Saturday, April 10, 2010
A Study In Character - Rebecca's Shelf
Sometimes it's nice to be reminded that our work doesn't have to be perfect. The value or worth of a piece is not only measured by the quality of its construction; character counts. Sometimes, character is the main attribute.
Here's a case in point. Rebecca has a small wooden shelf in her kitchen. It sits on the counter next to the stove and keeps her most used items close at hand.
But it has flaws - a lot really. When seen from the standard woodworker perspective, it has serious problems. The top is warped - badly. The joints have failed and been repaired numerous times; it's nailed like a kids' tree fort and has awkward corner brackets. And it seems so plain - just four sticks and two boards, four dados and four rabbets.

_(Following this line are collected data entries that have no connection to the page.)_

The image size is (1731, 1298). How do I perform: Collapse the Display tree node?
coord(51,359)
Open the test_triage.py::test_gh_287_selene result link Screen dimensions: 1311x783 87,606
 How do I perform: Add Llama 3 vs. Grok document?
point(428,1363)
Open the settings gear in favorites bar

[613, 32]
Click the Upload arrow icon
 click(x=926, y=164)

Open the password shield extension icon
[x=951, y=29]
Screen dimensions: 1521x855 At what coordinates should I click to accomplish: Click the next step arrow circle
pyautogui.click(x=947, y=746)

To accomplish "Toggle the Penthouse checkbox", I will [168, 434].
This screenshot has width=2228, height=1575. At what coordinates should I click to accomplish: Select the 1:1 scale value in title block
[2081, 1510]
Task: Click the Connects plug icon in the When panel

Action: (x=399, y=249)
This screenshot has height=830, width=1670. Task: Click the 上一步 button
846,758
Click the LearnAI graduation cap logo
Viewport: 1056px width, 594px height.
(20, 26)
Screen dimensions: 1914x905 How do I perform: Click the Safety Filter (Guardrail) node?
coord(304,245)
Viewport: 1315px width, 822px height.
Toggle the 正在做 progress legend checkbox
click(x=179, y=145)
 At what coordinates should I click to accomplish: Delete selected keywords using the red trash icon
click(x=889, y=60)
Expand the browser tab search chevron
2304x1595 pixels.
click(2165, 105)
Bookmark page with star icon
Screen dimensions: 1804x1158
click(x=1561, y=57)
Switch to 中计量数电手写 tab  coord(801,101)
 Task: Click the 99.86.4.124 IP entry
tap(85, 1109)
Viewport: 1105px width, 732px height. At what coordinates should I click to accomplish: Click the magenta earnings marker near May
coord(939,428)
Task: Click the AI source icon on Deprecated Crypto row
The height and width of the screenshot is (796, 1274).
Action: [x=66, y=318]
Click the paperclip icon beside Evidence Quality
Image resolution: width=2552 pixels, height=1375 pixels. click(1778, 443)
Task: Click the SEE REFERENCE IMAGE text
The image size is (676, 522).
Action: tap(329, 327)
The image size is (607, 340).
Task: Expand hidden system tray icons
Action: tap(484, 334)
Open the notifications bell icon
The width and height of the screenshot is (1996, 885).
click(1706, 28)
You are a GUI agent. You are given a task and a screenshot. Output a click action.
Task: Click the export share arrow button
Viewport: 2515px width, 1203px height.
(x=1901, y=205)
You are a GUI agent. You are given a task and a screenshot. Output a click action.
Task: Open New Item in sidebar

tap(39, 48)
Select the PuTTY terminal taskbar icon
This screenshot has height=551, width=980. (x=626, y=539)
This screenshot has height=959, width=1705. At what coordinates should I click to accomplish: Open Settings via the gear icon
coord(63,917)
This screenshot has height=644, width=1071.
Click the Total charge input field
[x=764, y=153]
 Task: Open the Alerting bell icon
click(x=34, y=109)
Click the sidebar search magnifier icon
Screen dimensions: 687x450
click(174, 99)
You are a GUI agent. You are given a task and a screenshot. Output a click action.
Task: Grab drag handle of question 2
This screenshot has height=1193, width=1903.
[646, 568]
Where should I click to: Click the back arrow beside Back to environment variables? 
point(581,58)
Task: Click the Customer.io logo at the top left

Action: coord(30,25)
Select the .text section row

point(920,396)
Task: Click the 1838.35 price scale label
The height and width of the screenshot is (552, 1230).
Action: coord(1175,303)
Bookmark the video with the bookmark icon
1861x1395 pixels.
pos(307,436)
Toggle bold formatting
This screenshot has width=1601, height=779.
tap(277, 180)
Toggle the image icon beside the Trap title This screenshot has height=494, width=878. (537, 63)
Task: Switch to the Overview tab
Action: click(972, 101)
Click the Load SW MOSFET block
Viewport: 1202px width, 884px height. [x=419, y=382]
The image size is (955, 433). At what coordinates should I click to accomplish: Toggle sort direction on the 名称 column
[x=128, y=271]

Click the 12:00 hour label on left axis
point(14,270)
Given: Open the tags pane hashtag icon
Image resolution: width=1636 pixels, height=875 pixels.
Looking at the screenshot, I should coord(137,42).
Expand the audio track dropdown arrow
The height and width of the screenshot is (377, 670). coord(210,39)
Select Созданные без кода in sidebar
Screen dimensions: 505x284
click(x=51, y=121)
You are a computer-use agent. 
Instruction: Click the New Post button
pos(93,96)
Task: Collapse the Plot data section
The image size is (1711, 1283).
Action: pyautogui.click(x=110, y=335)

And yet, there is another way of seeing it. It has character - a lot really. Its plainess is part of its charm. Sometimes simple is better than complex. The top, although warped, is stained with cooking oil and sauces from thousands of home cooked meals (and Rebecca is a fabulous cook). The nails speak of someone caring enough for this piece to not throw it in a landfill or burn it in a fire. It's made of wood, not plastic. Its surface ages gracefully, absorbing life and reflecting it back. It's around for the long story, not the short, disposable life.
This piece has character, and it counts. Rebecca says "Those shelves have been in every kitchen I've had." I'd love for someone to say something like that about one of my pieces. Yeah, it's not always about perfection - character counts too.